A graduate of Heritage Studies from GMIT (BA Hons), Siobhán's research areas include the experiences of rural communities living in areas designated as Special Areas of Conservation under EU Habitats Directives.  Most recently Siobhán has explored Ireland’s food heritage; changes in agriculture and society and the disconnection between the source of our food and landscape. Based in Galway, Siobhán is also a qualified Hatha Yoga instructor and enjoys spending time in nature walking on the beaches, hills and side roads of Mayo and Galway with mindful appreciation of our place in the ecosystem. She is Communications and Educations officer with the Burren Nature Sanctuary.

Dara Stanley

Dr Dara Stanley is Lecturer in Plant Ecology in the Botany & Plant Science Department at NUI Galway. Her broad research interests span biodiversity, ecology and conservation. She is particularly interested in plants and the insects that pollinate them, and parts of both her research and teaching are based in the Burren.

Stephen Ward

Stephen Ward is a botanist who trained in Wales and Scotland.  After retiring from a career in nature conservation in Wales, England and Scotland.  For ten years up to 2014, he continued that career in a voluntary capacity in County Clare where he was a founder and Director of the Burrenbeo Trust and, with Sharon Parr, remains joint recorder for Clare for the Botanical Society of the Britain & Ireland.  He continues to work as a volunteer in nature conservation in NW England.  He is a keen bird-recorder and sends records of his sightings in Ireland and Britain to Birdtrack.
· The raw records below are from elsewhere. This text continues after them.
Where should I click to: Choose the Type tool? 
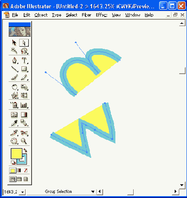[24, 60]
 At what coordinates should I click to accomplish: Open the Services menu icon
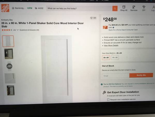[x=134, y=7]
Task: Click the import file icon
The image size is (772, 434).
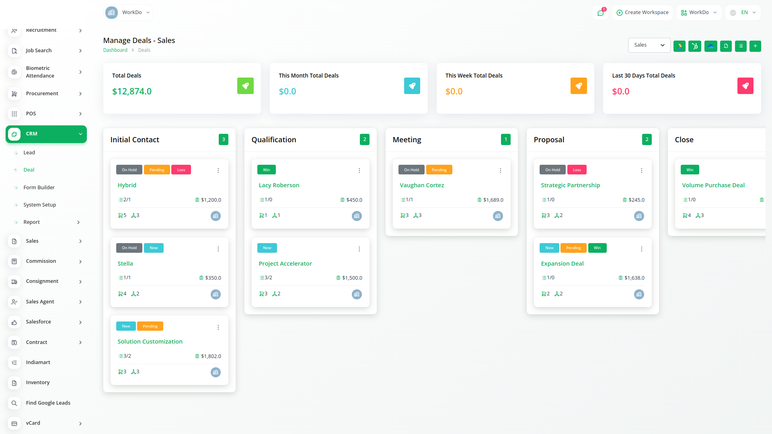Action: click(726, 46)
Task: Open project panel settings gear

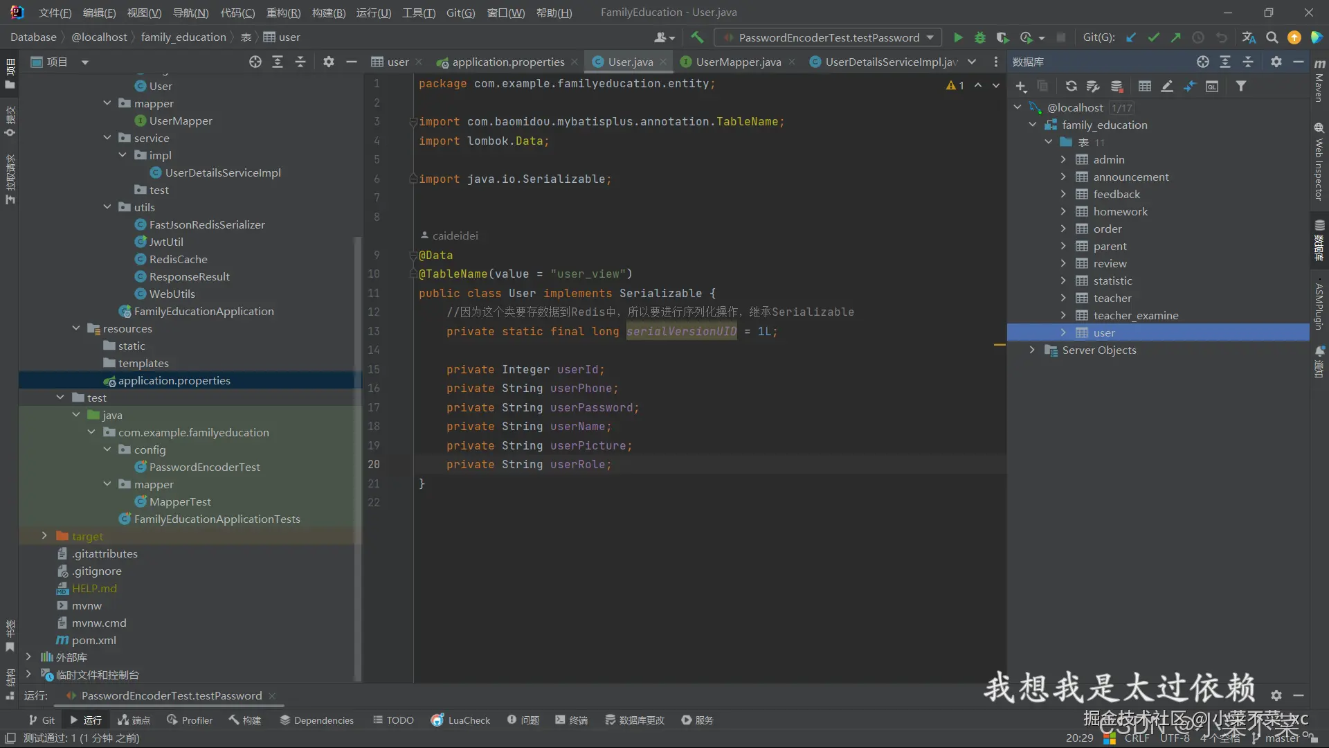Action: tap(328, 62)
He is a Patron of the Trust.

Lynda Weekes

Lynda Weekes is a botanist that lectures in Wildlife Biology in the Institute of Technology, Tralee. She is a regular visitor to the Burren, and was lucky to spend last summer doing field work with the Burren Programme team. She has a long-standing interest in Botany and Biodiversity and her career has included working with the National Biodiversity Data Centre, Waterford.  Her botanical interests include bogland and heath, freshwater aquatic, limestone karst and grassland vegetation.

Carl Wright

Carl's unusual garden near Fanore is a plantsman's paradise. Begun in 1999, it now covers over an acre and has been specifically designed to blend into and include the surrounding landscape. A series of interconnecting 'rooms' contain many different habitat types and many different features. including the Caher river, Hazel woodland, meadow areas, water features, archaeological sites and a vast collection of native and garden plants. A perfect place to discover the possibilities of gardening with nature in a difficult and wild location.